En avril 2015, Sélim Sednaoui, le petit-fils de Samaan Sednaoui, le fondateur des grands magasins du même nom, est décédé. En l’honneur de sa mémoire et des efforts déployés pour documenter l’héritage de sa famille, on aborde dans les lignes suivantes quelques épisodes de sa vie et de la popularité de leur grand magasin et ce qu’il représentait dans l’Egypte cosmopolite d’une époque révolue.

« Al-Sira atwal men al-omr », qui signifie que la réputation d’une personne lui survit. Ainsi dit l’adage égyptien. Le grand magasin Sednaoui - et l’histoire de ses fondateurs - est la parfaite manifestation de ce dicton. Les magasins Sednaoui sont plus que de simples reliques d’une époque dorée, représentant la société cosmopolite scintillante d’une époque révolue en Egypte. Le premier grand magasin Sednaoui a ouvert à Al-Khezindain en 1913, mais les efforts et l’énergie derrière ce magasin ont commencé en 1878, quand Samaan Sednaoui, un vendeur de rue a fui en Egypte afin d’échapper à la poursuite des catholiques grecs en Syrie ottomane. La fondation d’une petite mercerie avec son frère a été la première étape de leur entreprise qui a rapidement fleuri dans une chaîne de plus de 70 succursales à travers le pays.

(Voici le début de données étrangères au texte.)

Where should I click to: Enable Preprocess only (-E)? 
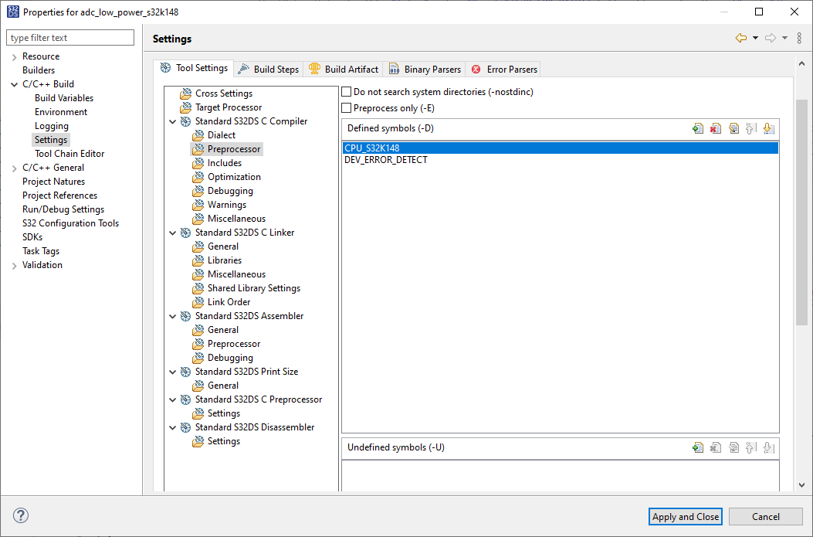click(x=346, y=107)
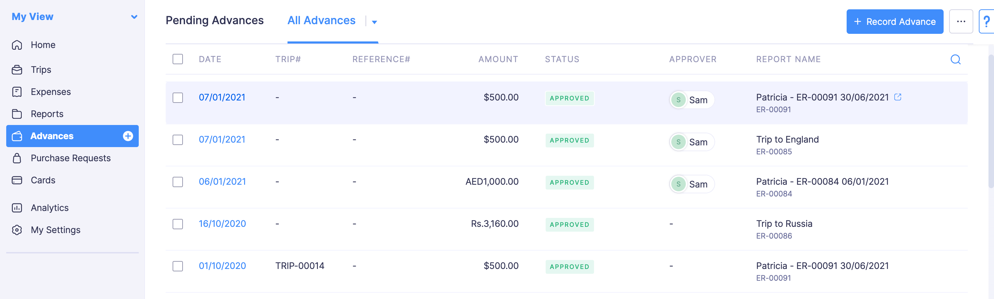Select the checkbox for the TRIP-00014 advance
Viewport: 994px width, 299px height.
pos(178,266)
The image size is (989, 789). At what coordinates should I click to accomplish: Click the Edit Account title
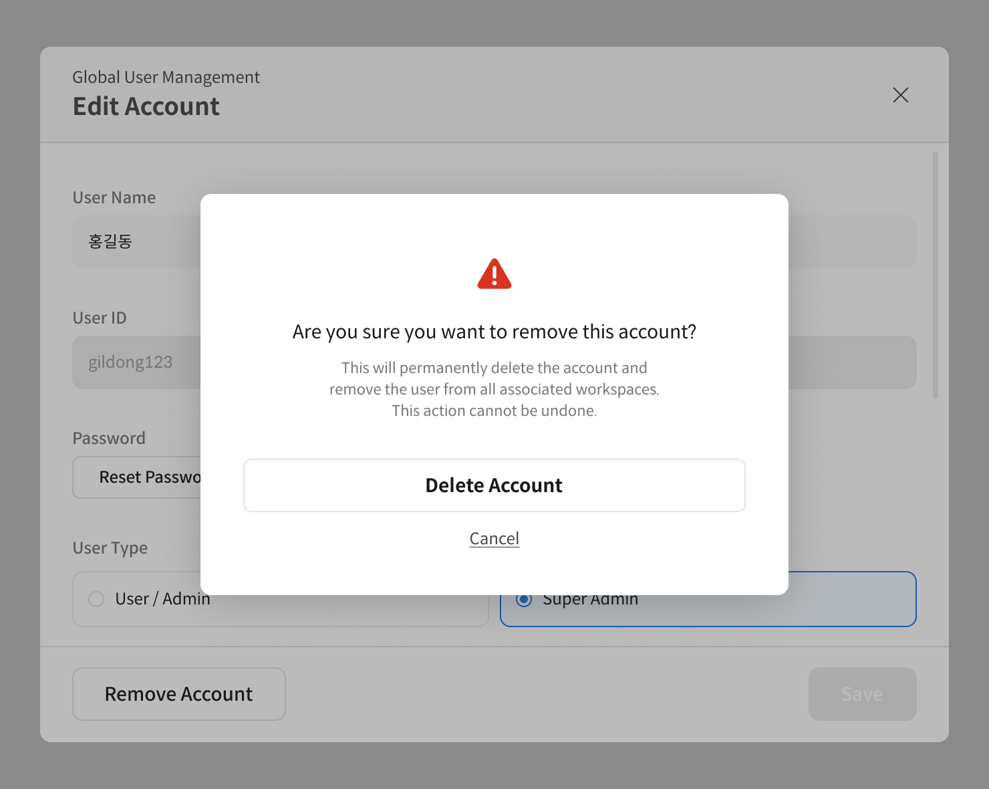pos(146,106)
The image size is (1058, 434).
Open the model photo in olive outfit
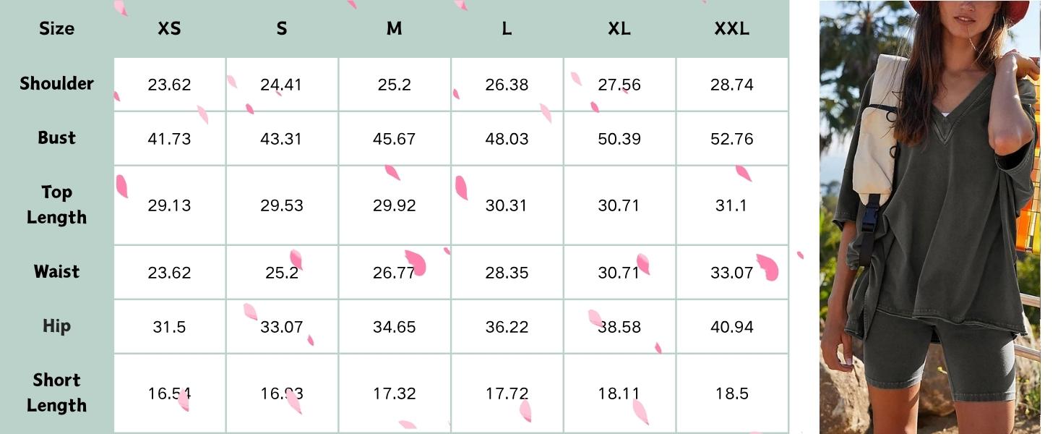pyautogui.click(x=929, y=217)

En 1891, les frères Sednaoui ont annoncé dans le journal Al-Ahram que leur nouvelle collection d’été comprenait les derniers tissus à la mode importés d’Europe. En 1906, Samaan et Sélim Sednaoui avaient déjà établi un magasin prospère avec un très haut sentiment de responsabilité sociale d’entreprise. En 1907, ils ont transformé l’un de leurs magasins en une société au capital d’environ 215 mille livres sterling. À ce moment-là, ils avaient des magasins au Caire, à Alexandrie, à Mansoura, à Léon et à Paris, ainsi qu’un petit bureau à Manchester, en Angleterre sur 102 Bloom Street. Cependant, le siège social est resté le joyau architectural du quartier de Mouski, l’un des quartiers les plus peuplés du Caire. Malheureusement, en 1908, Sélim Sednaoui est décédé. Beaucoup ont commémoré son décès avec un profond sentiment de tristesse, y compris, bien sûr, la Chambre de commerce égyptienne.

La responsabilité sociale des Sednaoui était aussi efficace et fructueuse que leur entreprise. En plus de leurs généreuses contributions aux organismes de bienfaisance coptes et islamiques, les Sednaouis ont construit un hôpital caritatif en leur nom, aussi connu sous le nom de Dar Al-Shifa à Al-Abbassia, qui a été construit en 1940.

Les magasins Sednaoui ont, malheureusement, été nationalisés en 1961, ce qui a entraîné la fin de l’entreprise familiale en Egypte après avoir fonctionné pendant des décennies comme une entreprise au succès social remarquable. Ce qui reste sont les branches, avec leurs conceptions architecturales uniques et les souvenirs qu’ils préservent d’une Egypte dont beaucoup d’entre nous rêvent encore.